2020.05.24(pm): Finding the diameter of a pipe using hydrodynamics

Good afternoon. I’m thinking seriously about the fluid mechanics issue today. Recently, there is a problem I am trying to solve, and the situation is as follows. Let’s look at the picture.

The situation is that after a lubricant flows from a certain facility, it is gathered through two pipes to the collector. However, rather than acting as a tank, this collector can be thought of as a passage through the lubricant. So, before the lubricant accumulates in the oil collector, the lubricant must exit through the incoming foot outgoing piping.

If the inside of the oil collector is not filled with lubricant, and the structure is designed to drop out as soon as it comes in, isn’t the flow rate of incoming and outgoing lubricant the same?

Then, because v1 and v2 are the same, should the conclusion be that the two areas of the incoming pipe and the area of ​​the outgoing pipe should be the same?

Let’s look at Bernoulli’s theorem.

The following assumptions must be satisfied to apply Bernoulli’s equation.

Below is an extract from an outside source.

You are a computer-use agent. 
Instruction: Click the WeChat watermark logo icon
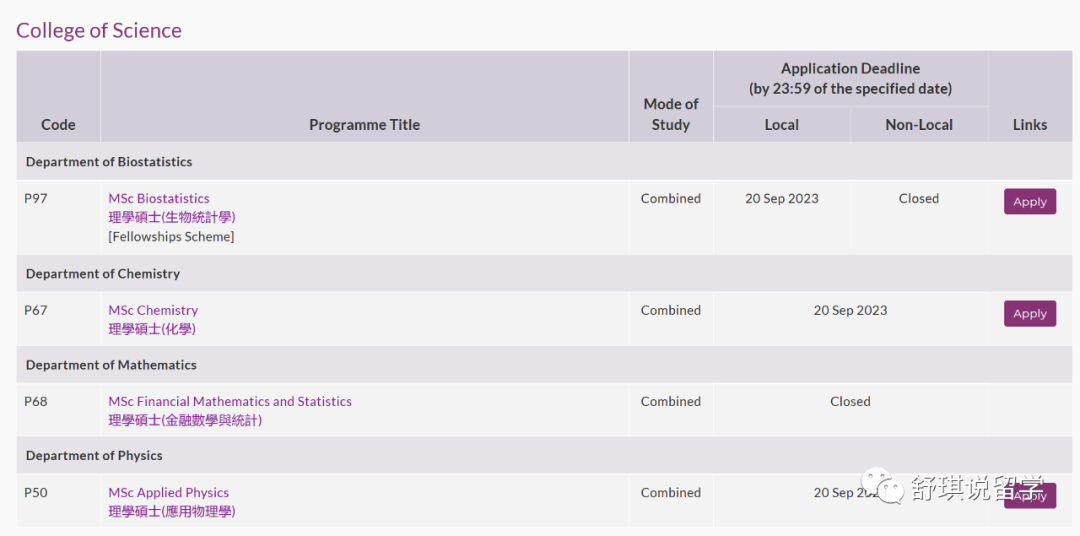tap(884, 489)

The fluid must be incompressible.

• Even if the pressure changes, the density should not change.
• The streamline must not pass through the boundary layer.
• There should be no viscous force.
• There should be no change in time (steady state).
• It applies only to one wire.
• The total energy on one streamline is constant.
• There is no energy exchange with the outside of the flow.

According to Bernoulli’s equation, the kinetic energy term disappears, and only the pressure term and the potential energy term remain because the flow rates on both sides are the same and the type of lubricant is the same.

If so, it can be said that there is a pressure difference due to the position, but it is difficult to see a height difference because the lubricant does not accumulate in the oil collector and immediately escapes. Even if the lubricating oil accumulates, the structure of the oil collector is long and horizontally short, so it can be regarded as insignificant even if there is a pressure difference depending on the height.